Paris protest against French labour law turns violent

Total of 26 injured in skirmishes between police officers and demonstrators

 

A ninth “day of action” against France’s new labour law was marred by violence.

Several hundred men wearing balaclavas threw Molotov cocktails and other objects at police, who used water cannon to defend themselves.

The protest march from the Place de l’Italie to the Esplanade des Invalides in Paris was repeatedly shrouded in tear gas.

Twenty-six people were injured, including 20 police. Twenty-one people were arrested.

Several bank windows were smashed in. Police said protesters stole wooden palettes from a construction site at Port-Royal and threw them at police.

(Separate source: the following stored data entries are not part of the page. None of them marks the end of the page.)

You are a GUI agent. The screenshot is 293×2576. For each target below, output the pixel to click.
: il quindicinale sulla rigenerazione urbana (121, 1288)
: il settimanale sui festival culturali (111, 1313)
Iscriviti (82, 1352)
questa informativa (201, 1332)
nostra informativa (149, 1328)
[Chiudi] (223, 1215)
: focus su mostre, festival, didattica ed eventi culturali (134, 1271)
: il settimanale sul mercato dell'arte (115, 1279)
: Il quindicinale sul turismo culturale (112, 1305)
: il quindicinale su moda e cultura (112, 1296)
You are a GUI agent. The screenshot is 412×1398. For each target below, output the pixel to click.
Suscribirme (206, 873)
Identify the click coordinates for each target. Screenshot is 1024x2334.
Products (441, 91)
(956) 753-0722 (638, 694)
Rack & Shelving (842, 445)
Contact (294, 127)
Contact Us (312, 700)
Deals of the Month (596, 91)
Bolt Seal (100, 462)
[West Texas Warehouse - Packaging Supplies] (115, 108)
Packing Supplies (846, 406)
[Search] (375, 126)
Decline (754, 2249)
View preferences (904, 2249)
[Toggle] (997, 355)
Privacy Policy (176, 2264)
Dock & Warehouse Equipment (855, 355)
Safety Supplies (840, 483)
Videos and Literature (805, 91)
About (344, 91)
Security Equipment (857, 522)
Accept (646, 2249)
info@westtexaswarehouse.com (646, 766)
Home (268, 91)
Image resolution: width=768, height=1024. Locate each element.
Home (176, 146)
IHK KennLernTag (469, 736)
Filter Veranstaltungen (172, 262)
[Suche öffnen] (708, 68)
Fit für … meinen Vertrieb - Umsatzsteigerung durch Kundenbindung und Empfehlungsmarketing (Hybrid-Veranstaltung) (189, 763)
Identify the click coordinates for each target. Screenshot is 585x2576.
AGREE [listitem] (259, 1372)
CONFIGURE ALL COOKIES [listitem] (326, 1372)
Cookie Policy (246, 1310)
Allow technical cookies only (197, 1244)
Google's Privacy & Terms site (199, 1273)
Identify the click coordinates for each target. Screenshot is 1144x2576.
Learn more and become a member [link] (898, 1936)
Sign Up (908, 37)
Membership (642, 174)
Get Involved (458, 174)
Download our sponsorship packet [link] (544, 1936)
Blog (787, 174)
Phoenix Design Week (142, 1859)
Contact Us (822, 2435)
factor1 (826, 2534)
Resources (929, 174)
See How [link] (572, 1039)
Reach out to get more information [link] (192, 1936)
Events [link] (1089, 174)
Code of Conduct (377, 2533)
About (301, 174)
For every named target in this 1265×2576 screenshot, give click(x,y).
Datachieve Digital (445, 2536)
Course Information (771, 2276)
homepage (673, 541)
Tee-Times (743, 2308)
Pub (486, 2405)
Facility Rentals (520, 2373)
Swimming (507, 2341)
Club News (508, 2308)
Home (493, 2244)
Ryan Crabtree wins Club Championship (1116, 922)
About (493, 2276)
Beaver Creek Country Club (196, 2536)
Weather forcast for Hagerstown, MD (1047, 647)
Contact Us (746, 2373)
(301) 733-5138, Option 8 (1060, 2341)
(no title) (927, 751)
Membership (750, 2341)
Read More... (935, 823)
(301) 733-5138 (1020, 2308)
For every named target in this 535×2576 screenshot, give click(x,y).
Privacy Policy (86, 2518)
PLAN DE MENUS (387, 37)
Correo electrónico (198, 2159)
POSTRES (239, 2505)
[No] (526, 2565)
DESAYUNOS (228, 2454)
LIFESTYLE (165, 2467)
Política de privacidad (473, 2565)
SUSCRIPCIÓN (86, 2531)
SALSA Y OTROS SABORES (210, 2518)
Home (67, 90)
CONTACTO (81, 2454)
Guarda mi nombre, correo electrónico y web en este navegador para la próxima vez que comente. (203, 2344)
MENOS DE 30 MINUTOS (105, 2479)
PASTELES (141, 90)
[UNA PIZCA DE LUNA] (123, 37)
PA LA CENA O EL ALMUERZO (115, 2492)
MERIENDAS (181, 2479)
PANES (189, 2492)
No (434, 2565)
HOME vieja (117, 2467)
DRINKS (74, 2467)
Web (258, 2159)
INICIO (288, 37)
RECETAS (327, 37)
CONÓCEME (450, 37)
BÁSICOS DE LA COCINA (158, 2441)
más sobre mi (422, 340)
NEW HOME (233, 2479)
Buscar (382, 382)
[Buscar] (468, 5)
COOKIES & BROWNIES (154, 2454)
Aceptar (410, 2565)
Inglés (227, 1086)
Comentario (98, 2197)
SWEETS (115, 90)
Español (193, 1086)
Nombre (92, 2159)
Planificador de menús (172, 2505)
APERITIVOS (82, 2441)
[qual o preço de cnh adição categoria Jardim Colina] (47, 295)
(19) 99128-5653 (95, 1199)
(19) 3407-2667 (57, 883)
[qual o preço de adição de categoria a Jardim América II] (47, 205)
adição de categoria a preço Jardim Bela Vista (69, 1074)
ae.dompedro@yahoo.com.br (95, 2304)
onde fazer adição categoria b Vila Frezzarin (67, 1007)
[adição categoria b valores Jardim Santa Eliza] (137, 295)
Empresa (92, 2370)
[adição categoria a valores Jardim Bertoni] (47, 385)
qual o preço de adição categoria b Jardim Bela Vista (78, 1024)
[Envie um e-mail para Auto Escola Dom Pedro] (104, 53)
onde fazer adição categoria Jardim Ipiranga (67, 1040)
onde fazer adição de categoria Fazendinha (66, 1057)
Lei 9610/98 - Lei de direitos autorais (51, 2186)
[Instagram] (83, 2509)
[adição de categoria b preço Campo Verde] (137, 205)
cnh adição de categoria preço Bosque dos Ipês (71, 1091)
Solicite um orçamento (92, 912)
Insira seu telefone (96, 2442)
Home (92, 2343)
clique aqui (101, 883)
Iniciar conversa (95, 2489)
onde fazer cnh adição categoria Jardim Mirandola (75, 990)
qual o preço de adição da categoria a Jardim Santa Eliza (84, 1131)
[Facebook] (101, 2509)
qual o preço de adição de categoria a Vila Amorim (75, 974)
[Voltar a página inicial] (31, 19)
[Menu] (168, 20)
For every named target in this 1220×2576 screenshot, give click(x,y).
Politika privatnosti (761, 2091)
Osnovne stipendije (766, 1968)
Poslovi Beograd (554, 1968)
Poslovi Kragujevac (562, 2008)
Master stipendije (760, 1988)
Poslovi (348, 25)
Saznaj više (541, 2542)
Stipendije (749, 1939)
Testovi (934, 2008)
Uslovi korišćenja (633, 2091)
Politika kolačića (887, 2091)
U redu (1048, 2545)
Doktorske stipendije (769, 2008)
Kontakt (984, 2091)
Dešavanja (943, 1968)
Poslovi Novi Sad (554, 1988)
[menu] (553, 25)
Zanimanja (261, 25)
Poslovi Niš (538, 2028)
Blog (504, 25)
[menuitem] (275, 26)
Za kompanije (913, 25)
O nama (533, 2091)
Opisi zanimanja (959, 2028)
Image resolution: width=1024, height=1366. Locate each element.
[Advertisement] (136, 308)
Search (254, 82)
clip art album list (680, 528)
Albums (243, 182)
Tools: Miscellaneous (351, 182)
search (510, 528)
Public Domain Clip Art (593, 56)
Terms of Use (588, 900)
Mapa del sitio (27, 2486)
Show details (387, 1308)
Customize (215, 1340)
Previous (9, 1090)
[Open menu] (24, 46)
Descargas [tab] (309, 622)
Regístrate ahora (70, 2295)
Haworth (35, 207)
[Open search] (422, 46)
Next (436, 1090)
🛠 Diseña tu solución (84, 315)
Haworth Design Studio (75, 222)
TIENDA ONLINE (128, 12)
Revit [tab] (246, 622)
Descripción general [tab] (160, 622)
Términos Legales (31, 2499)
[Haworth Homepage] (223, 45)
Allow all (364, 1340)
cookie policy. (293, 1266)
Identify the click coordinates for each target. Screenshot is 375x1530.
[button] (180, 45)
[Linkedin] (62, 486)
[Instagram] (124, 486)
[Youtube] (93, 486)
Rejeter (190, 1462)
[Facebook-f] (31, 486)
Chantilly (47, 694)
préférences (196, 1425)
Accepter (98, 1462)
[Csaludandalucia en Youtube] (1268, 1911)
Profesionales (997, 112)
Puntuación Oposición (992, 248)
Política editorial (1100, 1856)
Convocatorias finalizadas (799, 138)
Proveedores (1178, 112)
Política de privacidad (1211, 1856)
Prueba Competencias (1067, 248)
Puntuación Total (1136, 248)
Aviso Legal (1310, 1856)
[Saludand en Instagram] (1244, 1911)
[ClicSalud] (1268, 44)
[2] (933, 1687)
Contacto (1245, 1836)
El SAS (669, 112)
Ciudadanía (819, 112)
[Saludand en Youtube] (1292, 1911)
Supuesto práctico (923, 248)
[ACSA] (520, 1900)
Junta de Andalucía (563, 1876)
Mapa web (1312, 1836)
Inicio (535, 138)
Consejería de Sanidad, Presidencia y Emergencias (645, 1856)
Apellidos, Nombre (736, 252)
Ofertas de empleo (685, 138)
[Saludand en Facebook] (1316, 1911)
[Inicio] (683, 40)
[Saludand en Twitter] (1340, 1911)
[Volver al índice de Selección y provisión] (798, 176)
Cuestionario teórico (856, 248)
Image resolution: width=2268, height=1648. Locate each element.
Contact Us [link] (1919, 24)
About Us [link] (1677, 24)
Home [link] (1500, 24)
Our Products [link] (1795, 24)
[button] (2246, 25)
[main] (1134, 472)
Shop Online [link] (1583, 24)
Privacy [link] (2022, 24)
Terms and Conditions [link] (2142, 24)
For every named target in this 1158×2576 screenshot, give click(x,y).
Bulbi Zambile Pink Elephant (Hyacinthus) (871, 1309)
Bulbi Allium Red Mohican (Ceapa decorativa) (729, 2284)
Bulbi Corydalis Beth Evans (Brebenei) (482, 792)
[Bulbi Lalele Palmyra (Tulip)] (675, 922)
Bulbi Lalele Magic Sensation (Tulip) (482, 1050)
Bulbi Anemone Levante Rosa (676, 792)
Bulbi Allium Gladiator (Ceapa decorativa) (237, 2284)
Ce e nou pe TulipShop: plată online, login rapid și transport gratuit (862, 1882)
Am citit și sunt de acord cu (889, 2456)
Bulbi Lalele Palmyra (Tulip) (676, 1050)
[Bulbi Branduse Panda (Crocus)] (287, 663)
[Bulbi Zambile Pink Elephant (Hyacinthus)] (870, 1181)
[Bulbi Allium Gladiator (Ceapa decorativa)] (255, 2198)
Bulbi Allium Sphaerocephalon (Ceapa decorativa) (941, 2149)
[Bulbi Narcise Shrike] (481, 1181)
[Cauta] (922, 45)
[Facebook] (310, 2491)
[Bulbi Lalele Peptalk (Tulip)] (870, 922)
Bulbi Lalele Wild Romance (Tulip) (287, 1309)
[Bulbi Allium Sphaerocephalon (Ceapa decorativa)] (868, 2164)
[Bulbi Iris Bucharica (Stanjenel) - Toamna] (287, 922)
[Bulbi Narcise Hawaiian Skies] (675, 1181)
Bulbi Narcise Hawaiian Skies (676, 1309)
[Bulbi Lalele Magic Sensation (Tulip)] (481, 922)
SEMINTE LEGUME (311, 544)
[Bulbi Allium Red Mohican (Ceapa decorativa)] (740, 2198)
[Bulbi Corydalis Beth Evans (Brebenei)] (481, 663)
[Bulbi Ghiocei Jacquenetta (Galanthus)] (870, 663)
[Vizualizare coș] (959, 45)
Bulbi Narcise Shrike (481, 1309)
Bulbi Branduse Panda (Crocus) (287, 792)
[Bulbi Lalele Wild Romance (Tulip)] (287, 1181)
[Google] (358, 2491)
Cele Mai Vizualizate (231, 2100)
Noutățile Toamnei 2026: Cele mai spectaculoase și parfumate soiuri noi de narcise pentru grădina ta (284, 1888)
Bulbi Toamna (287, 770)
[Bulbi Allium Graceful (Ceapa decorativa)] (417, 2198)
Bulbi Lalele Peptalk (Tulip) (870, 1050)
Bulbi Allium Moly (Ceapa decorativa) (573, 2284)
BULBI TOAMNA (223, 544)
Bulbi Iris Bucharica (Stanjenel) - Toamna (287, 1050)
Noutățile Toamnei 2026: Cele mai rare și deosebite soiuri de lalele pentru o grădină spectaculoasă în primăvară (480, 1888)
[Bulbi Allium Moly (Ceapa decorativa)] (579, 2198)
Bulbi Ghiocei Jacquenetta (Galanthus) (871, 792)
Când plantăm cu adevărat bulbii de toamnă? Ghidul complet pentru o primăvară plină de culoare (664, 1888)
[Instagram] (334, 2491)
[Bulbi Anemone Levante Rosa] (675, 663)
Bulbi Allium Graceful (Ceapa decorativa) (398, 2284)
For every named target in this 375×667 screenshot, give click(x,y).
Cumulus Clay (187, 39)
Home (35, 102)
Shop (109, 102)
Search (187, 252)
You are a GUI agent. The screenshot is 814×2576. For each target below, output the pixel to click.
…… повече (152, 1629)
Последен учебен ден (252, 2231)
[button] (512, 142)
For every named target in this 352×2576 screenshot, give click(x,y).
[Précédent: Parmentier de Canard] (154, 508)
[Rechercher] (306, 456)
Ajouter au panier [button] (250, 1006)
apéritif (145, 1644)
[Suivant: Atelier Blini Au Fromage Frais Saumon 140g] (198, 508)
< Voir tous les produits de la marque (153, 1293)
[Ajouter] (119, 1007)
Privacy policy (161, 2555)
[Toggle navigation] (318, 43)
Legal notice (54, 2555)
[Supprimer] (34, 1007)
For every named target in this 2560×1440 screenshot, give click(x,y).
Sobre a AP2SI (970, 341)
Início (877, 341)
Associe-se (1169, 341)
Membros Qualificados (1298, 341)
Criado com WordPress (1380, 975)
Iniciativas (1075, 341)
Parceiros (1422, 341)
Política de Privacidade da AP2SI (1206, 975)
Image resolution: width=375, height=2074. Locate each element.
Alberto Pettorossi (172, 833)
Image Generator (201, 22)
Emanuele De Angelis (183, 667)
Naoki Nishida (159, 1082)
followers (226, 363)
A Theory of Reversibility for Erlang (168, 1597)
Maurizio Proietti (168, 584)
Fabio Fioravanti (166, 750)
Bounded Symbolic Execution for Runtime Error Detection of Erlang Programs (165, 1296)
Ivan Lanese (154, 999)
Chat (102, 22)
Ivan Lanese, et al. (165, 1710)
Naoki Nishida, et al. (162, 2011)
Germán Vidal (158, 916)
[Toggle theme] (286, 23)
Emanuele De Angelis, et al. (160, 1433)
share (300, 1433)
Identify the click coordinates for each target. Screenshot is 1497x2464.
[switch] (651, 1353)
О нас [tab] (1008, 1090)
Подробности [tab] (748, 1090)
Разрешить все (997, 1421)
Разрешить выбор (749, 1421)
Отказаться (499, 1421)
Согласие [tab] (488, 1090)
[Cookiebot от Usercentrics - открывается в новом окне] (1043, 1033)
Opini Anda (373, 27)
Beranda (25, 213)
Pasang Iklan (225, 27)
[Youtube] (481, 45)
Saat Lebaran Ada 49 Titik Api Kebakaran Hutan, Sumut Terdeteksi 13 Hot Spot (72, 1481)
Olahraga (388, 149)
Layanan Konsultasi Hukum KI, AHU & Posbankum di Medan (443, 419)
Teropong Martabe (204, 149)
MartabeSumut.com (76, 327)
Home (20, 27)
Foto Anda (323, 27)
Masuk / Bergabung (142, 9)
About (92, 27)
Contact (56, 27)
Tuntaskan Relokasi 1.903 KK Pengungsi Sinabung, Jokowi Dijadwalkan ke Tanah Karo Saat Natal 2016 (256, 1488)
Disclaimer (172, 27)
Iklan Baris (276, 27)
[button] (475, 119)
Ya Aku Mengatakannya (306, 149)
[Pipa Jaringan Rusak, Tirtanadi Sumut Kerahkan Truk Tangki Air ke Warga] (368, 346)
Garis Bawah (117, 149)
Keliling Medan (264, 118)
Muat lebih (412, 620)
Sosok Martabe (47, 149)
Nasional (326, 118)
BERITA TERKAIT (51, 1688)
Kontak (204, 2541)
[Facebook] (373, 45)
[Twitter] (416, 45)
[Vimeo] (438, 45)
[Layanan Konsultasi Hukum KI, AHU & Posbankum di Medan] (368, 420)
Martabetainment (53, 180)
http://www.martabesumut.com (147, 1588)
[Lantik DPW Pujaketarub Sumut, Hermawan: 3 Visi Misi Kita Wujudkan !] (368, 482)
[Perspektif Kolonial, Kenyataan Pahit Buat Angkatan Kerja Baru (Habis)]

Protesters chanted, “Paris rise up!” and “Everybody hates the police,” the day after a police officer and his partner were killed by an Islamic State jihadist outside Paris.

The CGT, FO and Solidaire unions, who organised the march, claimed one million people participated, though police said it was 70,000-80,000.

The unions complained of transport difficulties, even though have been involved in a strike at the SNCF railway company for two weeks. A total of 600 coaches were hired to ferry demonstrators from the provinces. The strike had dwindled to 4.6 per cent of railway workers, but rose to 7.3 per cent on Tuesday.

The CGT says it does not want to spoil the “popular fête” of the Euro 2016 football championship. No matches were scheduled in Paris on Tuesday.

Tuesday was the last day of Air France pilots planned strike. The Eiffel Tower was closed because some of its staff stopped work.

The unions have called two more protest days, on June 23rd and 28th.